Hillside Baptist Church (the Church) and Signs for Jesus (S.4.J.C.) (together, Plaintiffs) recently filed a complaint in the District Court for New Hampshire, seeking a declaration that the Town of Pembroke’s (the Township) sign ordinance is unconstitutional both facially and as applied to the Plaintiffs. According to the Plaintiffs, the Township’s Ordinance “restricts how the Church may proclaim a daily Biblical message while not restricting the medium of communicating state, municipal or school messages.” Plaintiffs’ complaint in Signs for Jesus and Hillside Baptist Church v. Town of Pembroke and Hodge, is available here.
The Church and S.4.J.C. seek to “install an electronic message center sign on its property that will display a daily Biblical message.” According to the Concord Monitor, the Church is located in a zoning district that does not allow electronic signs. Still, the Plaintiffs argue that it is unlawful to prohibit their proposed sign when a near-by gas station, a near-by public school and temporary Department of Transportation signs all use electronic displays
Since the Church’s proposed sign (depicted in the image above and available in the Plaintiffs’ complaint) was not allowed by the Township’s zoning enforcement officer and the Zoning Board of Adjustment, Plaintiffs claim facial and as applied violations of the Free Speech Clause of the First Amendment, the Equal Protection and Due Process Clauses, and RLUIPA’s equal terms provision as well as violations of RLUIPA’s substantial burden provision, the New Hampshire Constitution and state zoning law.

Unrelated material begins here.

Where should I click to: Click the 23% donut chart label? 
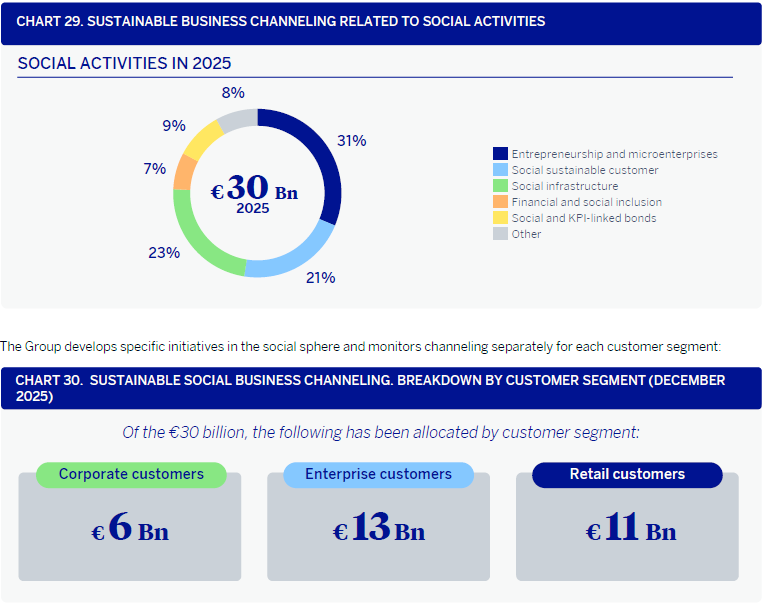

The complaint relies heavily on the Supreme Court’s decision in Reed v. Town of Gilbert, Arizona, 135 S.Ct. 2218 (2015)(relevant posts here and here). Plaintiffs claim that several exemptions within the Township’s zoning ordinance regulate signs based on the content or the purpose of the sign’s intended message. According to the complaint, the sign ordinance also impermissibly distinguishes between different types of signs. “For example, different rules apply to political signs, as opposed to informational and directional signs, or that apply to construction or sale/rent/lease signs.” According to Plaintiffs, the Ordinance is over-broad, favors commercial speech over religious speech and “chills protected speech by discouraging individuals and groups from placing signs for the purpose of engaging in protected speech based on the religious nature of the sign.”